THE PROBLEM
After locating the line that contains "The width and", output that line and each one following it, exactly, to the end of the entries. No pictures.

DATA SUPPLIED

== Segment start ==

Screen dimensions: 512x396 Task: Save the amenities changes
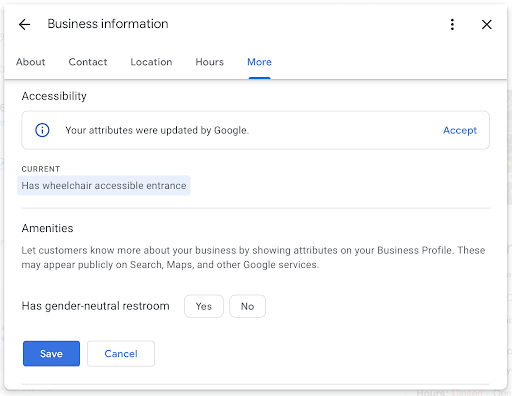[x=51, y=353]
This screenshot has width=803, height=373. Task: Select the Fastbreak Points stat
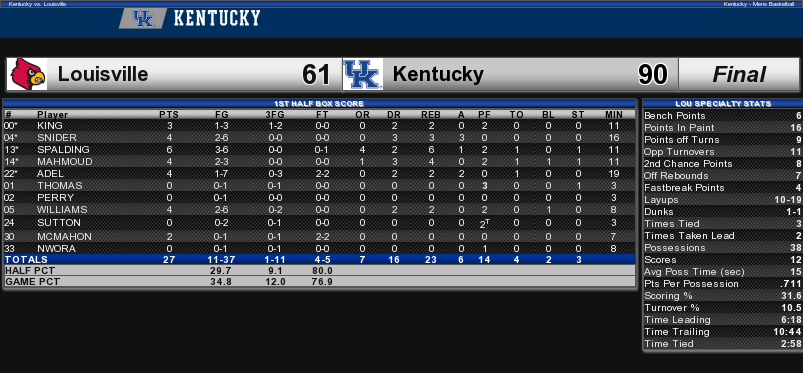tap(723, 188)
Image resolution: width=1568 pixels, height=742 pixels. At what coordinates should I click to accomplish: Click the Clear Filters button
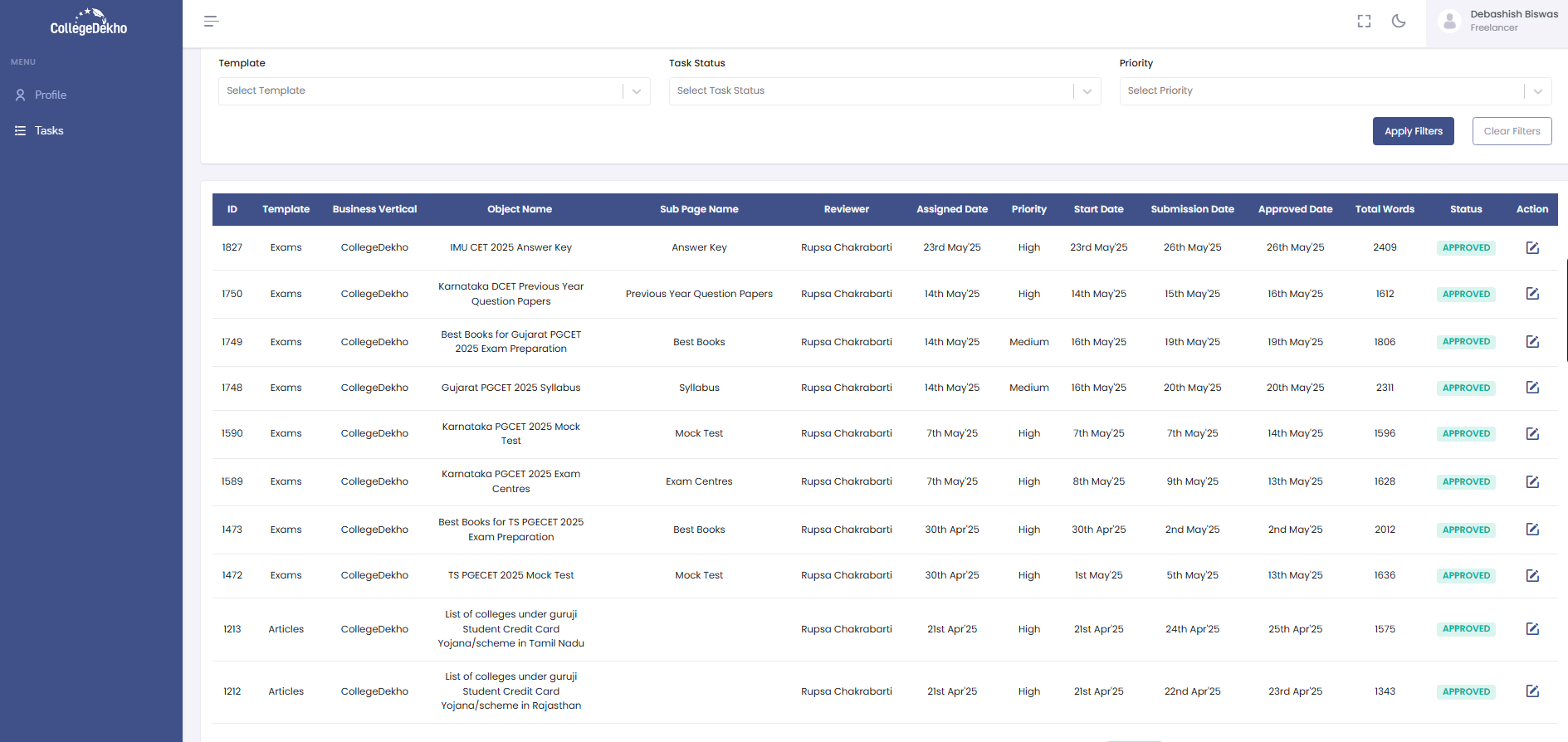1512,131
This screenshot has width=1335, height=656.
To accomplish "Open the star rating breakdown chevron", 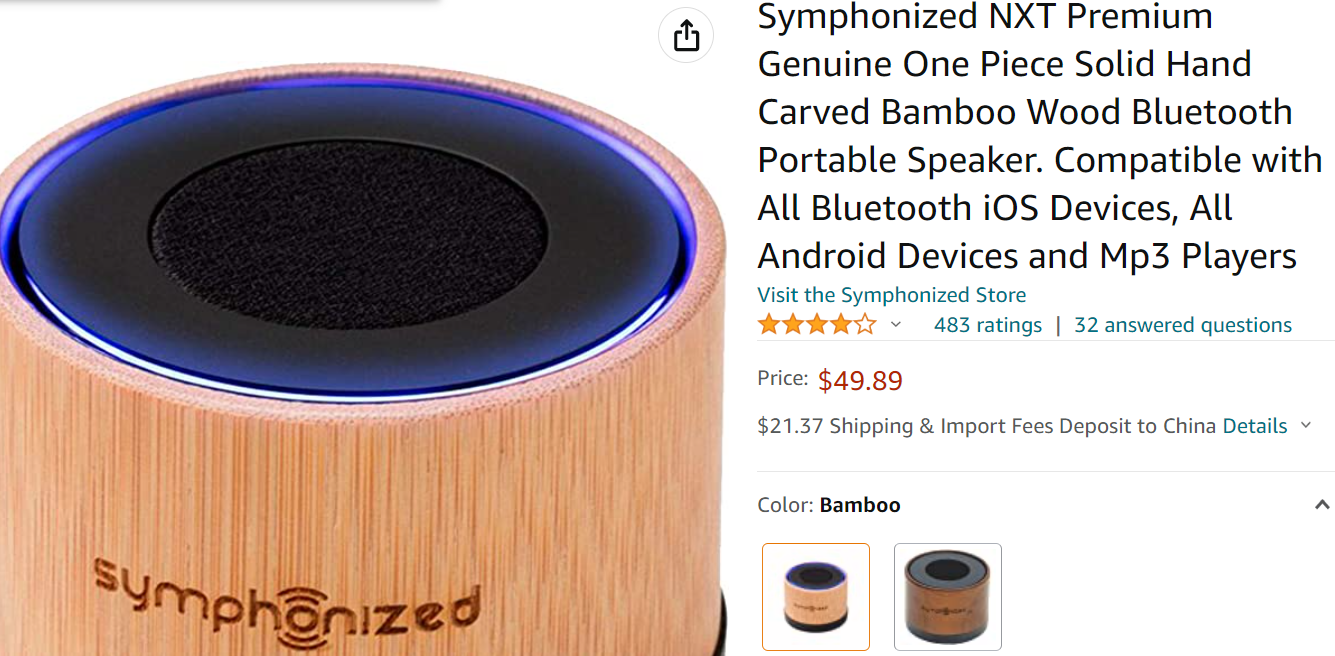I will (896, 325).
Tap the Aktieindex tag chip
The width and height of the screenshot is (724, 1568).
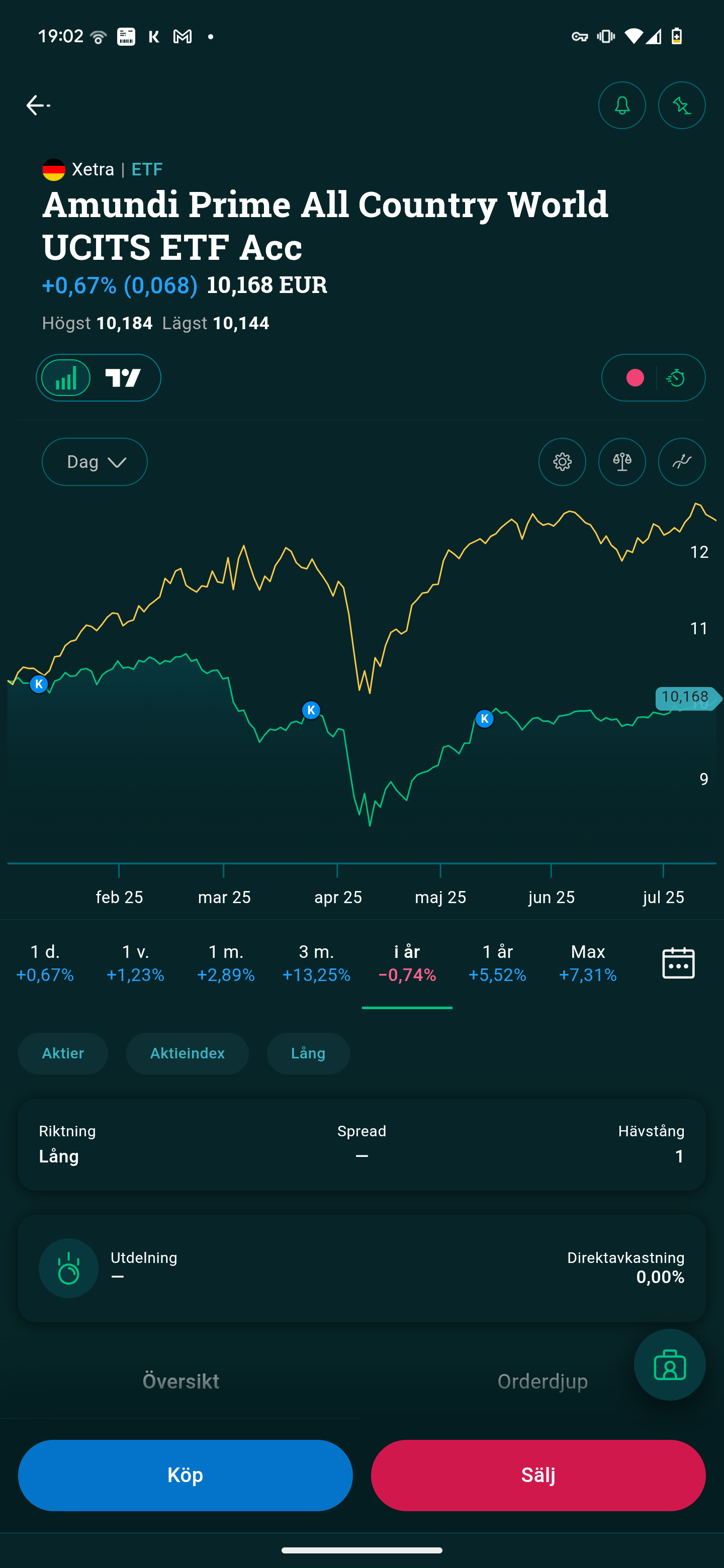point(187,1054)
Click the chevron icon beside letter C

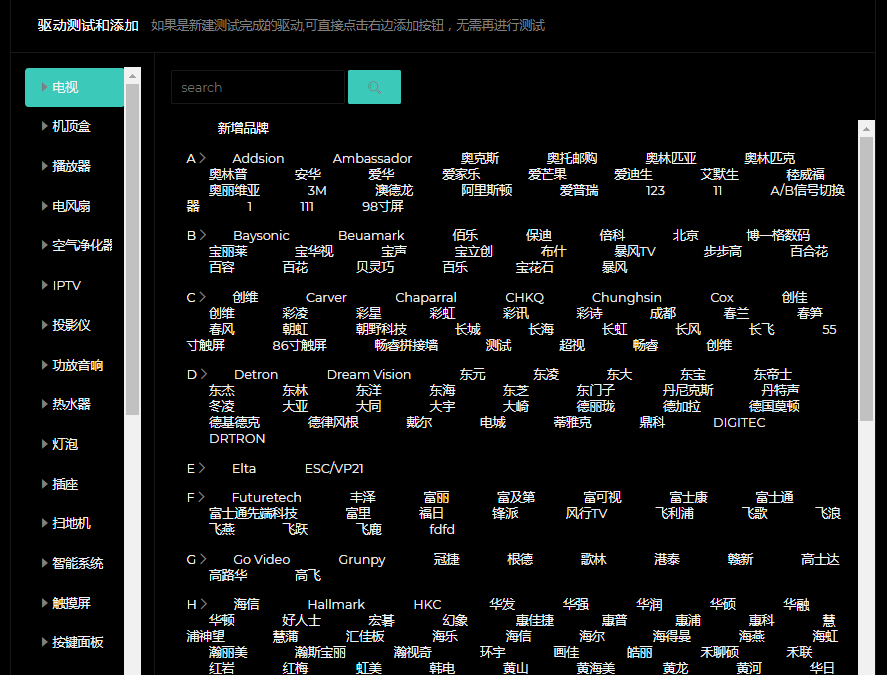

== Segment end ==

TASK RESULT
The width and height of the screenshot is (724, 1568).
point(187,1054)
Click the chevron icon beside letter C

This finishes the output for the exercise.